Kuwait is the latest OPEC+ member to reject US President Joe Biden’s call to boost oil output faster and help ease prices.
OPEC+ headed for a clash with the U.S. as more members rejected President Joe Biden’s call for the group to raise oil production faster and help reduce gasoline prices.
On Monday, Kuwait said the cartel should stick with its plan to increase output gradually because oil markets were well-balanced. That followed similar statements from other key members in recent days, including Iraq, Algeria, Angola and Nigeria.
The Organization of Petroleum Exporting Countries and its allies – led by Saudi Arabia and Russia – meet on Thursday with pressure from oil consumers mounting as prices climb toward $85 a barrel. American gasoline is at a seven-year high of $3.70 a gallon.
The U.S., India, Japan and other importers are waging a campaign to force the group to ease last year’s pandemic-triggered supply curbs more quickly.
“The idea that Russia and Saudi Arabia and other major producers are not going to pump more oil so people can have gasoline to get to and from work, for example, is not right,” Biden said Sunday.

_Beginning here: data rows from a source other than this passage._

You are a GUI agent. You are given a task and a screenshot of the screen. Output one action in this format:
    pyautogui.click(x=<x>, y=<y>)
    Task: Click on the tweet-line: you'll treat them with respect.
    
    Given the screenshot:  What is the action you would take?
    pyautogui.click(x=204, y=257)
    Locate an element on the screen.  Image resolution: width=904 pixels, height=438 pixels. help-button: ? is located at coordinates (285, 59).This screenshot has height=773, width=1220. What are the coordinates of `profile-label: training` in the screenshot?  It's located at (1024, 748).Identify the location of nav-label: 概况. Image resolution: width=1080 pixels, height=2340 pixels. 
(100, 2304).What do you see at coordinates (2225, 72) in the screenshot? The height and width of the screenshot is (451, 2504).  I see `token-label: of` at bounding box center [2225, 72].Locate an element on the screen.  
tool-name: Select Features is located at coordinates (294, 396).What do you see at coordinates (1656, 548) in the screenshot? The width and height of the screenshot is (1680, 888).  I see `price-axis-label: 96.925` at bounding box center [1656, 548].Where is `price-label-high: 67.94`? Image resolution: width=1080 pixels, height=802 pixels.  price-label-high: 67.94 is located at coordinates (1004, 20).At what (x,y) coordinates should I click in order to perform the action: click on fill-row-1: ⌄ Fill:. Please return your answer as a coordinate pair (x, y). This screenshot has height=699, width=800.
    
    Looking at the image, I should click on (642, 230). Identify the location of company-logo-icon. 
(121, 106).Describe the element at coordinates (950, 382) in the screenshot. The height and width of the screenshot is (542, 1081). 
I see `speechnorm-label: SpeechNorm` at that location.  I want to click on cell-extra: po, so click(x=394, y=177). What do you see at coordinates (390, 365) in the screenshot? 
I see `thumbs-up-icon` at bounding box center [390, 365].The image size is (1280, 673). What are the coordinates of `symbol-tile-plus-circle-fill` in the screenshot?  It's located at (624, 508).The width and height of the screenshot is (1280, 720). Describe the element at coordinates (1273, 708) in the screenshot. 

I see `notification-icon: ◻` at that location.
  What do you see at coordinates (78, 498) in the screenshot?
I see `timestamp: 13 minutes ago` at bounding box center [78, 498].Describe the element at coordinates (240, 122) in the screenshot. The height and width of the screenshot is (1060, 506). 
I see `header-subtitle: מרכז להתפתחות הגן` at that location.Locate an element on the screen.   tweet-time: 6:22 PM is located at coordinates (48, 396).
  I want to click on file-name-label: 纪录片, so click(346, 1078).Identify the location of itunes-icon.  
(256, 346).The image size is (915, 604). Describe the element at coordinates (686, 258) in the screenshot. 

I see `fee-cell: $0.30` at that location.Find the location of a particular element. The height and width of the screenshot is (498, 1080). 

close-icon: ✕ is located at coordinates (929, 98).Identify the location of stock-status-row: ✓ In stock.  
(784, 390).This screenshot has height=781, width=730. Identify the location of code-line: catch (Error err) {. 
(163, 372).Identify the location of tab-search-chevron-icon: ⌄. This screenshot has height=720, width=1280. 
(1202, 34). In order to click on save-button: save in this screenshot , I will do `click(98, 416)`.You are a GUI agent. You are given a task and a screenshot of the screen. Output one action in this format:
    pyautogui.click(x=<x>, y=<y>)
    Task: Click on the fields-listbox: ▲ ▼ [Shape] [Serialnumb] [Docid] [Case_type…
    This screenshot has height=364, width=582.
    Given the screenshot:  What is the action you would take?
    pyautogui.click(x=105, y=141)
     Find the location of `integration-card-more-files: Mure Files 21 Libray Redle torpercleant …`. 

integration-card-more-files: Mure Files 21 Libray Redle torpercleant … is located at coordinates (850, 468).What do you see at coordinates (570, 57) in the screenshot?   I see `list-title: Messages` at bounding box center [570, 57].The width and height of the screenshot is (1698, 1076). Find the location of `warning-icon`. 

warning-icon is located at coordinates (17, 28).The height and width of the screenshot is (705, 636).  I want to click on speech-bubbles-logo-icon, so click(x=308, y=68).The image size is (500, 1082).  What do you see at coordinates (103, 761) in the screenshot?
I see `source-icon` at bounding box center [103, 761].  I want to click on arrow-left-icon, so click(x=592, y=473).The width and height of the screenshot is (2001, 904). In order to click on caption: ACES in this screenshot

While Biden declined to say how he would react if OPEC+ doesn’t change tack, analysts have speculated the U.S. might sell some of its strategic petroleum reserves.
OPEC+’s plan of boosting daily production by 400,000 barrels each month “is working well and there is no need to deviate from it,” Angola’s oil minister, Diamantino Pedro Azevedo, said Sunday.
Many members, including Saudi Arabia, have argued they shouldn’t pump crude any faster because the pandemic is still sapping demand. Some are already struggling to reach their higher output quotas after last year’s deep cuts, and say bringing production back more rapidly would make their task even more difficult.
“We are not yet out of the woods,” Saudi Energy Minister Abdulaziz bin Salman told Bloomberg Television on Oct. 23. “We don’t take things for granted, we still have Covid.”
OPEC+ has said that increasing crude exports would do little to bring down power prices, which have soared in parts of Europe and Asia due to shortages of natural gas and coal.
Still, OPEC+ has often surprised the market with sudden changes of policy. And while Riyadh and Moscow have both praised the group’s strategy, neither has directly addressed Biden’s comments in public, giving themselves room for maneuver.
The dispute comes as world leaders convene for the COP26 climate talks in Glasgow. The U.S has said it will push for more action to fight climate change while also trying to ensure the global economic recovery isn’t derailed by higher energy prices.